Posted on: February 3, 2012 12:04 pm
 

Barry Alvarez: Recruiting is 'open season'

Posted by Tom Fornelli

It doesn't sound like Wisconsin athletic director Barry Alvarez is as concerned about Urban Meyer's recruiting tactics the way his own head coach and others in the Big Ten seem to be.

Wisconsin head coach Bret Bielema, along with Michigan State's Mark Dantonio, made it clear that they were not fans of the way Urban Meyer had conducted himself during his first recruiting season with Ohio State. Specifically the way Meyer recruited players that had previously given commitments to other Big Ten schools, including Wisconsin and Michigan State.

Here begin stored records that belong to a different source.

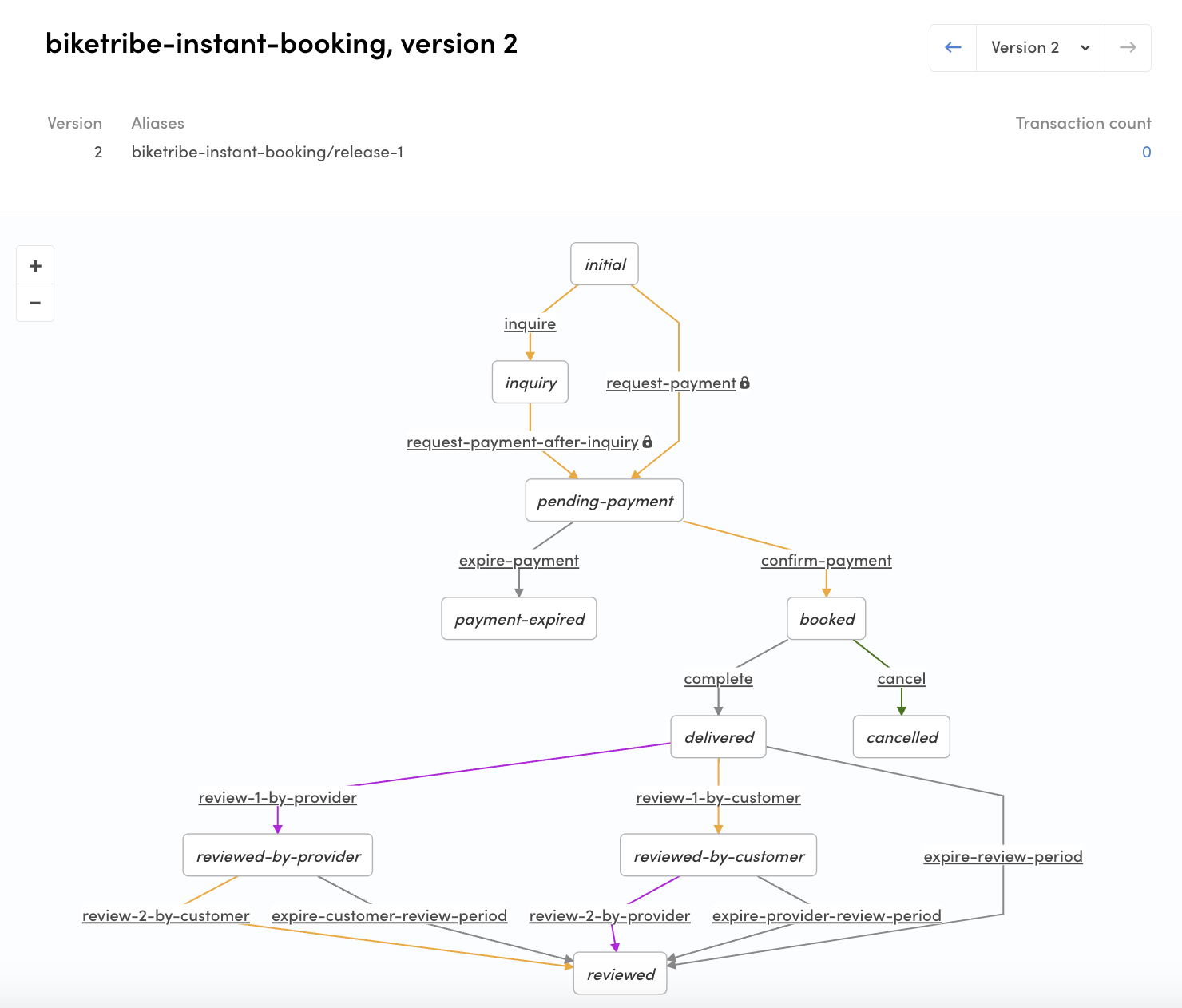Zoom in on the process graph
The height and width of the screenshot is (1008, 1182).
[x=35, y=266]
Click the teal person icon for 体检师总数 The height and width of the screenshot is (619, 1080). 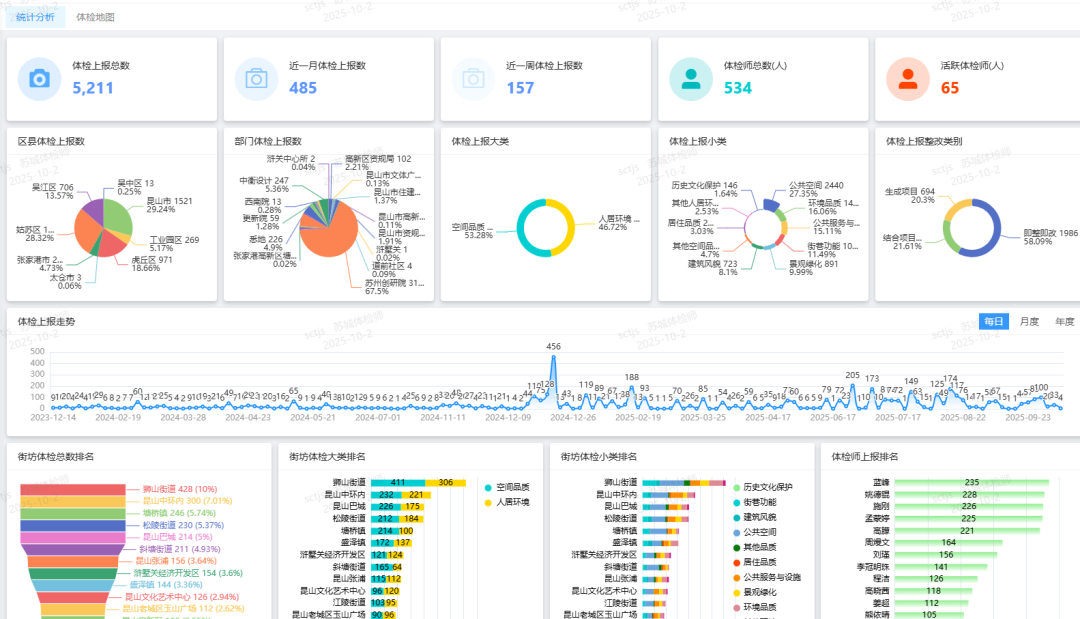pyautogui.click(x=690, y=78)
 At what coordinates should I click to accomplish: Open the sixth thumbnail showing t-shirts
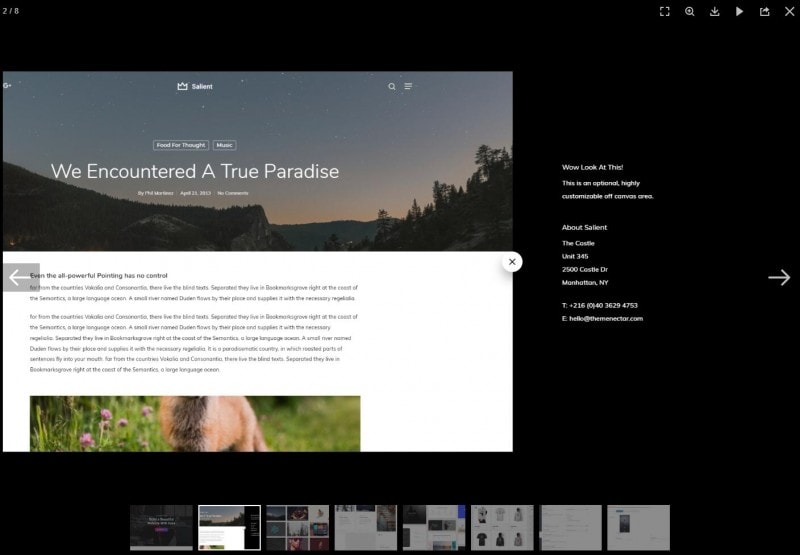[x=502, y=527]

Bielema also said on Thursday Barry Alvarez would be talking to Big Ten commissioner Jim Delany about Meyer when the two met. While that conversation may still happen, if you listen to what Alvarez told ESPN's Joe Schad on Friday, it doesn't sound like he's going to be asking Delany to make Meyer change his habits.

"Urban was very aggressive but there is no pact within the conference not to continue to recruit," Alvarez told Schad in regards to the supposed "gentleman's agreement" amongst Big Ten coaches. "Open season." 

Which makes it sound like if Bielema doesn't want Meyer coming around his recruits, he's just going to have to work even harder to make sure those recruits come to play at Wisconsin, not Ohio State.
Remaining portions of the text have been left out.